Furthermore, context-dependent benefits of docility might imply that there are benefits to being behaviourally plastic. In fact, it is possible for an individual’s behaviour to be both consistently different between individuals and exhibit a level of individual plasticity (Dingemanse et al. 2010; Montiglio et al. 2017). However, our study did not estimate within- individual plasticity of docility behaviours. Yet, in Cape ground squirrels, there is potential for differing benefits of docility, and thus potential benefits to plasticity in docility, because males exhibit two discrete alternative reproductive tactics (Scantlebury et al. 2008), with the benefits of each tactic interacting with environmental factors (O’Brien et al. 2018).

Thus, considering the variation of life history features and social associates (e.g., sex, age, breeding status) among males, we would expect that a male’s behaviour may influence the extent and types of interactions they have with other group members, which may have downstream consequences to reproductive success and survival. Likewise, we might expect that the benefits of docility will depend on context, and thus, further studies investigating interactions between docility, and plasticity on docility, might contribute to how variation in docility is maintained in this species. Furthermore, the apparent large variation in environmental conditions (e.g., rainfall, temperature) seen at our field site (Warrington and Waterman 2022), in conjunction with the variation in social groupings and attributes seen in Cape ground squirrels (Waterman 1995, 2002; Skurski and Waterman 2005), may suggest that ecological variation plays a role in maintaining individual docility variation in this species.

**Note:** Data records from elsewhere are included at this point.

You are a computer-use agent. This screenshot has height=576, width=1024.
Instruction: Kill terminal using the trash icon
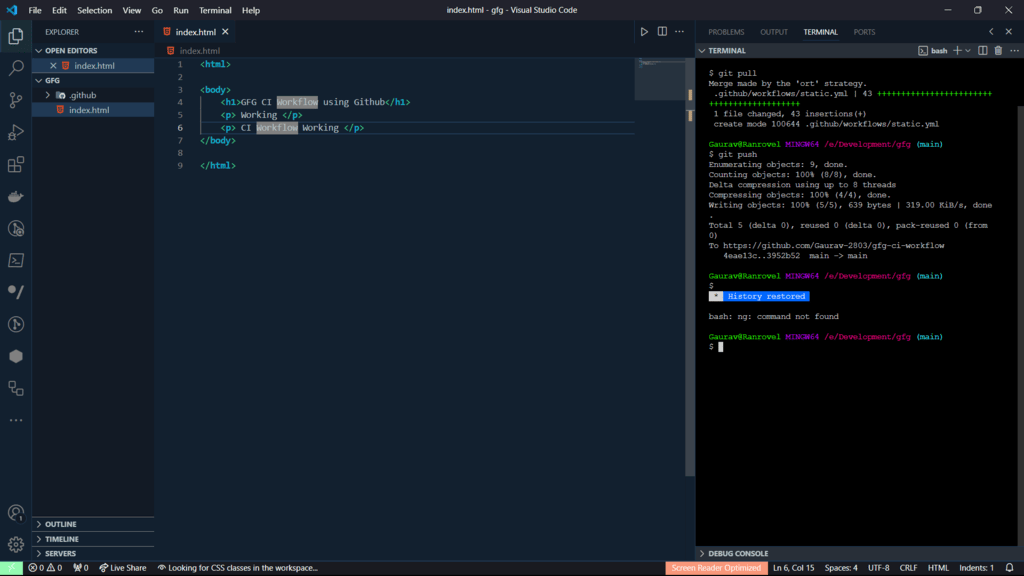tap(998, 50)
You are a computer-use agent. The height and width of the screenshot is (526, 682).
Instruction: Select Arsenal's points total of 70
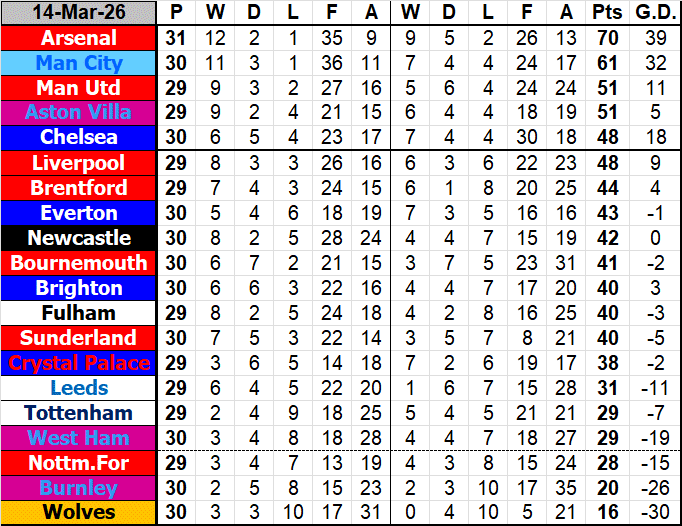604,38
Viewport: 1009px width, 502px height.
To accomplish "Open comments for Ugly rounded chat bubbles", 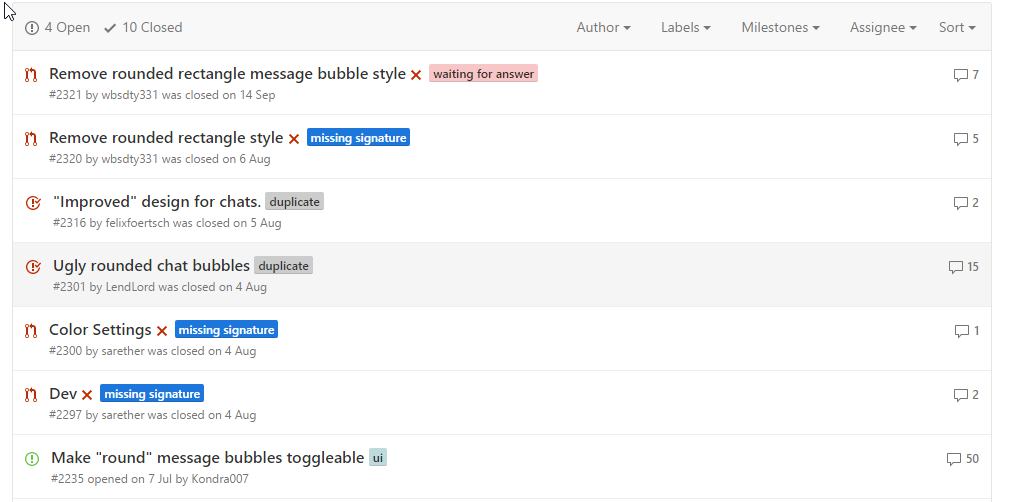I will coord(964,267).
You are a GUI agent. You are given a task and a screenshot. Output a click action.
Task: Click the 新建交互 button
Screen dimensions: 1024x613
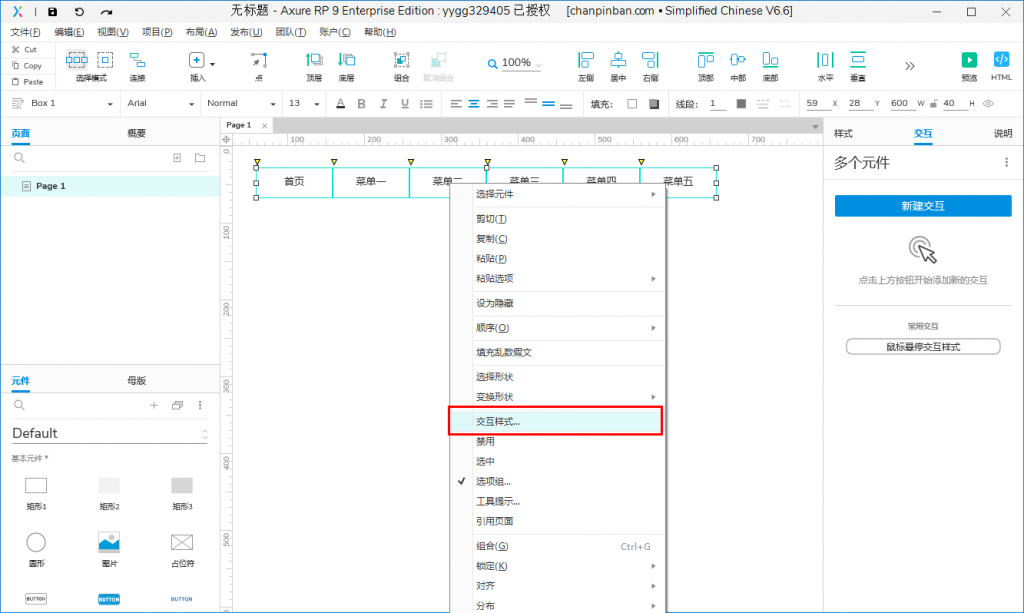coord(922,206)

Moreover, variation in behaviours may be maintained via many diverse proximal mechanisms, including internal (e.g., genetic (heritability), physiological), external (e.g., environmental and social conditions) and the interaction between multiple drivers (Wolf and Weissing 2010). Additionally, the relative contribution of drivers to behavioural variation may vary with time, such as across different ages or life stages (Réale and Montiglio 2021). Further studies examining proximal mechanisms that may influence docility variation would aid in understanding the role docility plays in this low aggression species.

Conclusion

There are different ways that individuals could maximize their fitness. However, within species, each individual has different constraints on the strategies they can use. Different individuals may employ different behavioural strategies (Biro and Stamps 2008). Species where males persist in multi-male groups are rare, (e.g., Strier et al. 1994; Blundell et al. 2004; van der Marel et al. 2020; Connor et al. 2022) and these species may represent an alternate route to the evolution of male sociality, such that examining the effect of behavioural traits on fitness is valuable. Our finding that low docility was related to annual reproductive output, but not lifetime fitness, indicates that high docility may be beneficial and perhaps variation in docility may be related to social living or all-male groupings in this group-living species. As the study of animal behaviour has been biased in the past towards taking the perspective of aggression and conflict (Griffith 2019), studying these non-aggressive societies may increase our understanding of the different drivers of male sociality and the role behavioural traits play in the evolution of sociality and cooperation.